Problem requirements – Could you edit the listing below so that "Privacy Policy" becomes "Privacy Notice" and every other line stays the same? Omit the pictures from your answer.

Listing from a pointing dataset
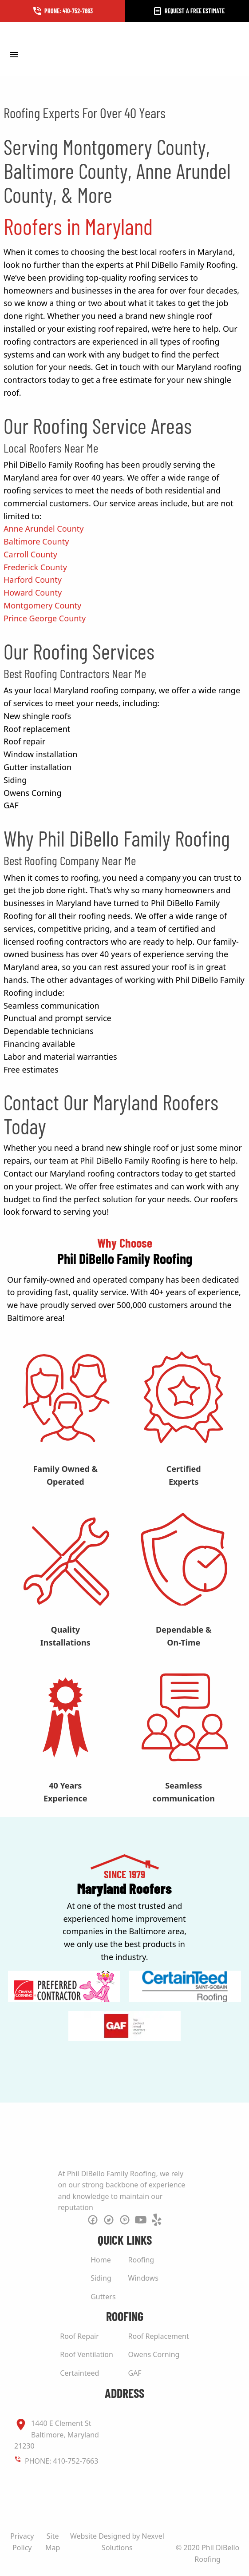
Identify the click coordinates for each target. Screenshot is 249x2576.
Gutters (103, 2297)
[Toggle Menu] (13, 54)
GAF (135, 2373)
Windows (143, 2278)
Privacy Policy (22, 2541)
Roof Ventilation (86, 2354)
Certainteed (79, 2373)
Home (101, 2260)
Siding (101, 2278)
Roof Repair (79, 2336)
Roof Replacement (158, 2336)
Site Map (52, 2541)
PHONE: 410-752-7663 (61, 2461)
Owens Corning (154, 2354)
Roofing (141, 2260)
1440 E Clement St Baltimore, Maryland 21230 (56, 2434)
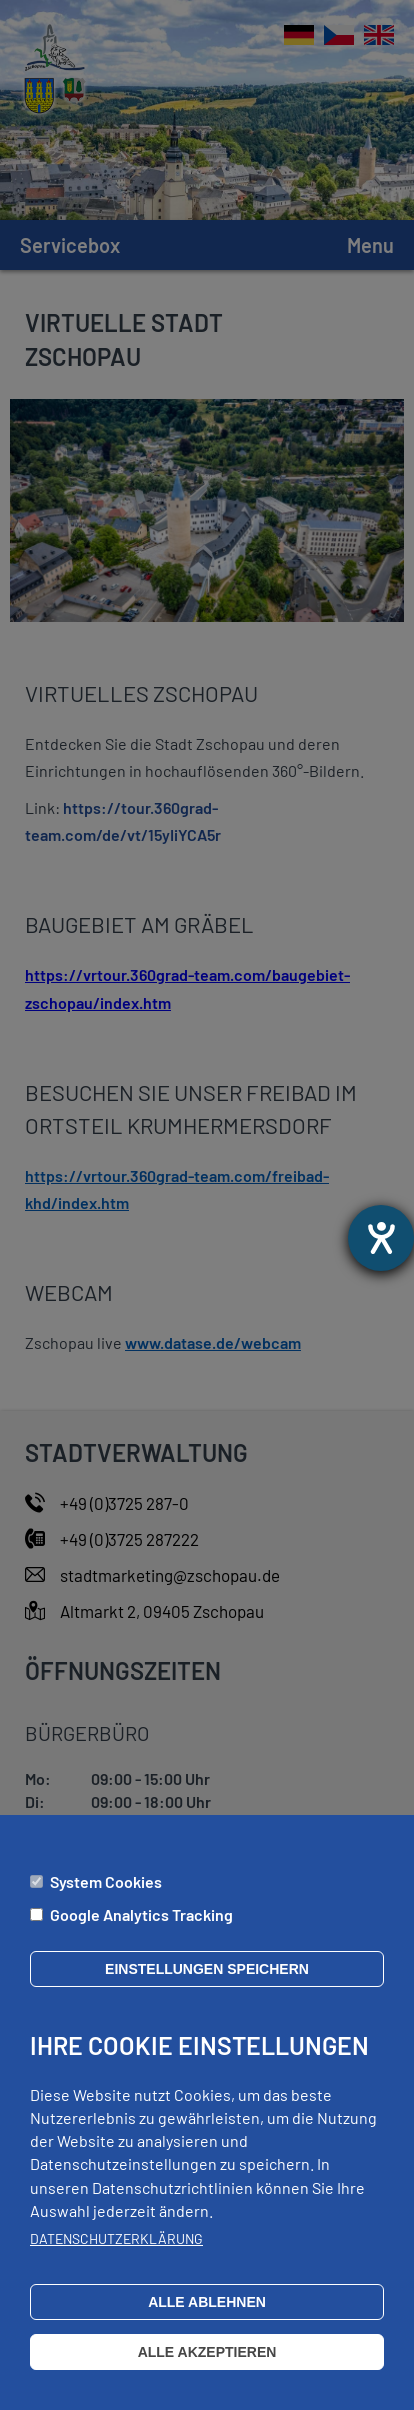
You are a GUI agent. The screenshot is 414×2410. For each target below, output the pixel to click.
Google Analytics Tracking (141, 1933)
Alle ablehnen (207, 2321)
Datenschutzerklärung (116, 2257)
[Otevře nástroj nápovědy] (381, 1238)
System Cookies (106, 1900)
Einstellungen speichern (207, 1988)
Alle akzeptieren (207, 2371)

Result of this exercise –
Identify the click coordinates for each target. Screenshot is 249x2576.
Gutters (103, 2297)
[Toggle Menu] (13, 54)
GAF (135, 2373)
Windows (143, 2278)
Privacy Notice (22, 2541)
Roof Ventilation (86, 2354)
Certainteed (79, 2373)
Home (101, 2260)
Siding (101, 2278)
Roof Repair (79, 2336)
Roof Replacement (158, 2336)
Site Map (52, 2541)
PHONE: 410-752-7663 (61, 2461)
Owens Corning (154, 2354)
Roofing (141, 2260)
1440 E Clement St Baltimore, Maryland 21230 (56, 2434)
You are a GUI agent. The screenshot is 414×2410. For each target below, output the pixel to click.
Google Analytics Tracking (141, 1933)
Alle ablehnen (207, 2321)
Datenschutzerklärung (116, 2257)
[Otevře nástroj nápovědy] (381, 1238)
System Cookies (106, 1900)
Einstellungen speichern (207, 1988)
Alle akzeptieren (207, 2371)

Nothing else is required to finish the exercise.